Collected data entries:
____

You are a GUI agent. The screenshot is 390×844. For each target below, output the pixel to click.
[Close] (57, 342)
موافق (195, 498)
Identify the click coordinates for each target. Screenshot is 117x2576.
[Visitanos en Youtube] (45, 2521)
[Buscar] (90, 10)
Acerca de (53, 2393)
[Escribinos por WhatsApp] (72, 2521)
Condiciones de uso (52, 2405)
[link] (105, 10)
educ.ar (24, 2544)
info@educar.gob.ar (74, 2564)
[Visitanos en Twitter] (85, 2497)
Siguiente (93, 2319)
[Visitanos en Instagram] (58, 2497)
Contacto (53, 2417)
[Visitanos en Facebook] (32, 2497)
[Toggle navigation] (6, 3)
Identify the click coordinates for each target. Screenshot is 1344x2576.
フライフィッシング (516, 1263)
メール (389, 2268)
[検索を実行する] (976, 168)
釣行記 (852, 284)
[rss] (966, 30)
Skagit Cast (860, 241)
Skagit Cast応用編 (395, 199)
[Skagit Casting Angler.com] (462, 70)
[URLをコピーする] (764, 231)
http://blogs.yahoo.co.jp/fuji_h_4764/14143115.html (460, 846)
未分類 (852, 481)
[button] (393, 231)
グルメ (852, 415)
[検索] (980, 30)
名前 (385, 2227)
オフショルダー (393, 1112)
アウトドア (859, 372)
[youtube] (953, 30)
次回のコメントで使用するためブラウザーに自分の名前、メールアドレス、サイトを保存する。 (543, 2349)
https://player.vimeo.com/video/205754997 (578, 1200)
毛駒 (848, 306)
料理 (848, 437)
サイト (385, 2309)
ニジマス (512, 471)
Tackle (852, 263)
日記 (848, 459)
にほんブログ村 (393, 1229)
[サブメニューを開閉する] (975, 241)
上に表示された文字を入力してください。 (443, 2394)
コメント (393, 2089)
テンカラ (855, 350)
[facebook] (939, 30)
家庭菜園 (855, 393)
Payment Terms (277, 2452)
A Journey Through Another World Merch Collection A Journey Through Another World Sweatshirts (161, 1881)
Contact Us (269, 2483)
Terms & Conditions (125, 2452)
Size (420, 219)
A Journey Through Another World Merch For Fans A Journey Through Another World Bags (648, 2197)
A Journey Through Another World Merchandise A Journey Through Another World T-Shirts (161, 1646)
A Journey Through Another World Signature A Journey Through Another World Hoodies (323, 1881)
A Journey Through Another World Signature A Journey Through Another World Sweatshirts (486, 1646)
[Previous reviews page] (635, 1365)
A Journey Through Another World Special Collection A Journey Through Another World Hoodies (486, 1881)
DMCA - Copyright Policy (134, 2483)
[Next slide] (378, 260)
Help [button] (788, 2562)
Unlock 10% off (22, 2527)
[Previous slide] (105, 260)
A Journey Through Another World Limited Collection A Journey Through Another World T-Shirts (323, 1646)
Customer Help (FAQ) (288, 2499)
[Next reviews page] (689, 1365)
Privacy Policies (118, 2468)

____

--- Task instructions ---
Using the data above, reproduce exactly the lines between those holding "[Escribinos por WhatsApp] (72, 2521)" and "Contacto (53, 2417)", inclusive, and no others.

--- Solution for this problem ---
[Escribinos por WhatsApp] (72, 2521)
Condiciones de uso (52, 2405)
[link] (105, 10)
educ.ar (24, 2544)
info@educar.gob.ar (74, 2564)
[Visitanos en Twitter] (85, 2497)
Siguiente (93, 2319)
[Visitanos en Instagram] (58, 2497)
Contacto (53, 2417)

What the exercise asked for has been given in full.